Necromancy / Spiritism:
- Greek and Roman Necromancy by Daniel Ogden.
While focused primarily on the history of necromancy in Greece/Rome, the later chapters - particularly involving working with the dead and ritual technology - make it a bible for anyone hoping to begin practicing traditional necromancy.

- The Geosophia (Volumes 1 & 2) by Jake Stratton-Kent.
Note of bias: I am very, very fond of the author and his outlook. But that shouldn’t discount how good these books are. Every time I crack them open, I notice something new. Recently it was the use of ‘celestial script’ in both Arabic materials and how they directly date back to the PGM.

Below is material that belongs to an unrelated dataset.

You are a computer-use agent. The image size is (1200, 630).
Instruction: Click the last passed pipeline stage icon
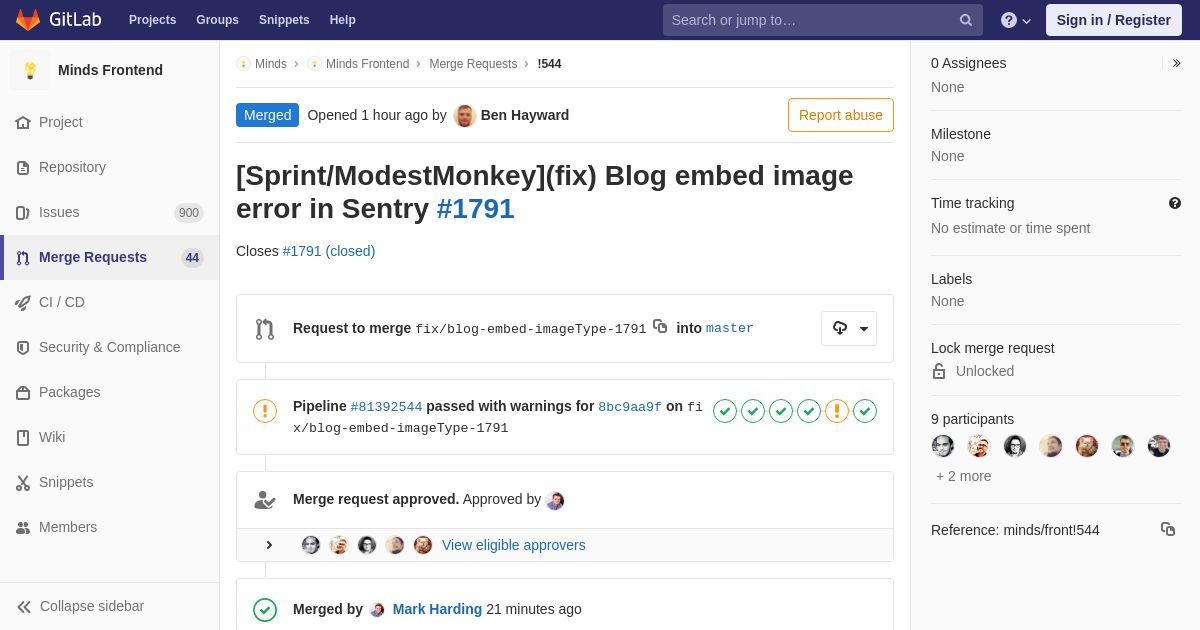pos(865,411)
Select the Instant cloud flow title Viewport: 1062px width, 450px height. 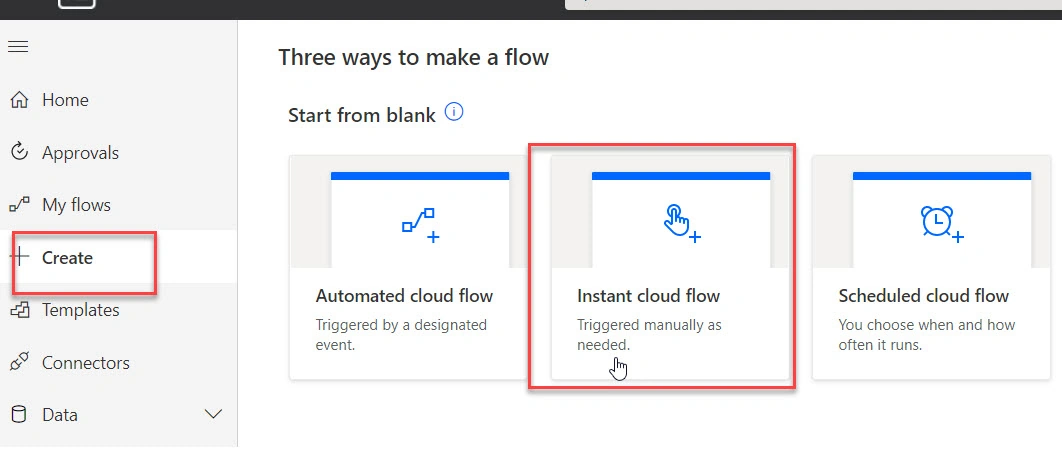[x=648, y=296]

- The Greek Magical Papyri in Translation by Hans Dieter Betz.
If you can’t get a copy, Hermetic Magic by Stephen Flowers has some of the same rituals. I pretty much carry around Betz’s ‘Goetic Bible’ with me everywhere, though, and will bust out the Stele of Jeu at the drop of a hat.

- The Spirits’ Book and The Medium’s Book by Alan Kardec

- Mastering Witchcraft by Paul Huson
It is the only book on the subject you really need. There are a lot of authors on the subject who are pretty ‘meh’. Huson is not.

- The Night Battles and Ecstasies: Deciphering the Witches’ Sabbath by Carlo Ginzburg
Historical information on a wide range of sources of the medieval Sabbat, including but not limited to, the Venusberg, Livonian werewolves, and cunning-men who became consorts with the Queen of the Fairies.

- The Discoverie of Witchcraft by Reginald Scot.

Fairies / the Good Folk:
- The Book of Treasure Spirits edited by David Rankine.
Sooooooooooo much goodness from 16th and 17th century magical manuscripts.

- The Grimoire of Arthur Gauntlet edited by David Rankine
Christ. I can’t get enough of it.

- The Grimorium Verum edited and translated by Joseph H. Peterson

- The True Grimoire by Jake Stratton Kent

- Pacts with the Devil by Christopher Hyatt and S. Jason Black
This one was hugely formative for me, and got me into a lot of trouble. (I tip my hat to both - now dead - authors. Gentlemen, thanks.) I would not recommend their other book, Urban Voodoo, however.

I could probably go on and on. lmao. I really love books.